# Work instructions:
Whenever a line below includes the string "value", show it.

# Collected data:
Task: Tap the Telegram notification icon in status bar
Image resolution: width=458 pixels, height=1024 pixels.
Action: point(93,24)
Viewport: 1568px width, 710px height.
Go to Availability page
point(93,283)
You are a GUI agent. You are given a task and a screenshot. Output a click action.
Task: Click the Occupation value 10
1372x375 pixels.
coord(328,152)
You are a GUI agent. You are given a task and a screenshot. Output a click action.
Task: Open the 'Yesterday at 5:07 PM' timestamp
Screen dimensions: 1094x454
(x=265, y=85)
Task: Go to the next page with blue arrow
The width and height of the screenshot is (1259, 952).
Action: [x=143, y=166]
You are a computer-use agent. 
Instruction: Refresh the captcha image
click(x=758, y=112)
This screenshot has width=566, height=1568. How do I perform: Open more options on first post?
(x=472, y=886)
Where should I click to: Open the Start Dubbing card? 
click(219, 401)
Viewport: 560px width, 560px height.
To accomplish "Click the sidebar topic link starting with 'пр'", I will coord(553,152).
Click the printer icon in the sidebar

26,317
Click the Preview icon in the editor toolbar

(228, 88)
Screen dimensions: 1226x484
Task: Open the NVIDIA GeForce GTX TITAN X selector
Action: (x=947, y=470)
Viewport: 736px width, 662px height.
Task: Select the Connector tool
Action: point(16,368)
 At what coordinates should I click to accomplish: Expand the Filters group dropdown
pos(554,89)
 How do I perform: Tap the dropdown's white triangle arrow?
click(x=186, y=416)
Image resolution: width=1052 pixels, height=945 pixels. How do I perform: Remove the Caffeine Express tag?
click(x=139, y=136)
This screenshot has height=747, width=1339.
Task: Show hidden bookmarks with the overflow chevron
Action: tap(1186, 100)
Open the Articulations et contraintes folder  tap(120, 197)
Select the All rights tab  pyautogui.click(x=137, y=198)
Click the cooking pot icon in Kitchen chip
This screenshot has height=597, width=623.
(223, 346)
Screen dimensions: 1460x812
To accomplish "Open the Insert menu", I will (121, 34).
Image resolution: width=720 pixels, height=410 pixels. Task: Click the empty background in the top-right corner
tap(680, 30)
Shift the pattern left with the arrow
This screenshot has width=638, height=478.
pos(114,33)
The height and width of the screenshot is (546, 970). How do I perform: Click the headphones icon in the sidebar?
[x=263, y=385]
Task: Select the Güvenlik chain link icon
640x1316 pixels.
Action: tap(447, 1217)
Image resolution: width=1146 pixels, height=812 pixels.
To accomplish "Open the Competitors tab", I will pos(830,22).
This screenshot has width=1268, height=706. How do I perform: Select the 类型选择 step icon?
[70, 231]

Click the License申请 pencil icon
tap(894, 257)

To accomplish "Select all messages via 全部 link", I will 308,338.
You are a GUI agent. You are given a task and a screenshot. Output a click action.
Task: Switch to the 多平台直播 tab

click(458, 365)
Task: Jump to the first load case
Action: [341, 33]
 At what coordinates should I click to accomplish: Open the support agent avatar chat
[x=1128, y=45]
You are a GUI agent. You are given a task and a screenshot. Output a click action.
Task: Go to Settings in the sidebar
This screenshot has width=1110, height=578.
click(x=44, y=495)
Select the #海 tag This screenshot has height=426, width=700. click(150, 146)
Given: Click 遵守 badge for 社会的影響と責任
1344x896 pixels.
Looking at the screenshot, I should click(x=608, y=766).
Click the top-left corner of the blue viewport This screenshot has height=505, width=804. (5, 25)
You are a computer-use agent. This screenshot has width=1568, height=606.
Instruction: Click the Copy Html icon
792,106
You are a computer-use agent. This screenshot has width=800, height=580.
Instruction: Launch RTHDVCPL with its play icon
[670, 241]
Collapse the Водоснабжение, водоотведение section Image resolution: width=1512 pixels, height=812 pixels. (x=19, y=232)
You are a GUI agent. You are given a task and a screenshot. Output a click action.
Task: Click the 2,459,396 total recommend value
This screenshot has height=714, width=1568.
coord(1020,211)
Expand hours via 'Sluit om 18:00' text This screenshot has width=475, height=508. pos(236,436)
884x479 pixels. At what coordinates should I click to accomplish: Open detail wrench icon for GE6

# Reply:
Task: Click the Occupation value 10
Task: Click the 2,459,396 total recommend value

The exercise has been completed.